The fist amendment states, "congress shall make no law abridging freedom of speech". Blocking access to websites clearly violates that. Thus congress is explicitly in violation of the constitution, without regard to anything any court might say. Further, US Code 18-242 makes it a crime (a felony if one is armed) to violate the constitutional rights of any citizen. This means that passing SOPA would be, itself, a crime, at least in my interpretation.

The "shouting fire in a crowded theater" example does not refute the protections for free speech. In that case, the crime is not speaking the word fire while inside a theater, but in causing a panic, which is quite different.

I'm sure the word "Fire" can be heard, often shouted, on broadway quite regularly, when the author of the play included it in the dialogue.

I suggest that you take some time and read the constitution in its entirety. In fact, even better would be to get one of the many books that cover its writing, including citations of the intents and comments of the writers and past editions. The constitution is quite readable and quite explicit.

It is also quite different from the result after "years of jurisprudence" and precedent, which, like I pointed out in my original post, suffer from the intrinsic corruption endemic to government.

As Lysander Spooner once said, "either the constitution authorized such government as we have, or it has failed to prevent it." No ruling of any judge can overrule what is said in the constitution, and the constitution does not need to be interpreted very much, it is quite straight forward.

The reason it is this way is that the founding fathers were no fools. They knew judges and politicians would use emotion, expidents and pressures to try and change the system for their ends. It is a testament to their foresight that the system has lasted as long as it has, but they knew it would ultimately fail.

Thus they wrote a constitution that any american could read and comprehend, and they were quite clear that americans needed to take up arms against their government to ensure that the government remained restrained by the constitution:

"The tree of liberty must be renewed from time to time by the blood of patriots and tyrants, it is its natural manure."

To the extent that our government bears little resemblance to the one outlined by this document, our government is one that is not authorized by the document, and thus wholly illegitimate. No amount of laws or court rulings can change this.

To the extent that this divergence has persisted, we as a people have failed to uphold the vigilance that was required of us.

Hierarchy simply means an arrangement between people with division of roles. Corporations are hierarchies but they are not governments.

There is a key difference. Governments impose their will on those who are subjugated by force, with violence. If you're subject to the rule of a government you don't have a choice, even when the government is violating your rights (as it would be with SOPA).

This is not the case with corporations, as employees, customers and owners of corporations all participate in the hierarchy on a voluntary basis.

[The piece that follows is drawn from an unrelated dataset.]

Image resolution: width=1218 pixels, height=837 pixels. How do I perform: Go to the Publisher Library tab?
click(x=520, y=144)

You are free to boycott them, resign your position, or sell your shares, if you disagree with the policies of the corporation.

You have almost no recourse when you disagree with government.

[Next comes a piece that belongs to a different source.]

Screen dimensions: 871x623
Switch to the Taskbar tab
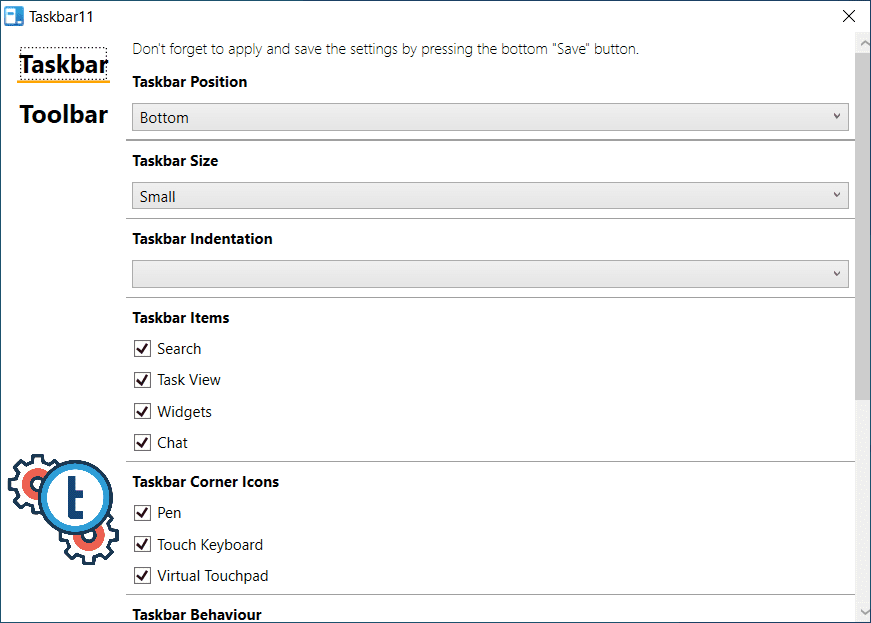64,65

People can live in peace, and they can do it without governments, and they have successfully for centuries, under quite a variety of arrangements. The only reason for the prevalence of government we see today is the technology of warfare gave small bands of people the power to conquer and subjugate larger populations.

But it is not the natural state of man, any more than other forms of slavery were a natural state when they were more prevalent.... and slavery in the form practiced in the United States in the past, and elsewhere in the world has lasted essentially as long as governments.... for exactly the same reason.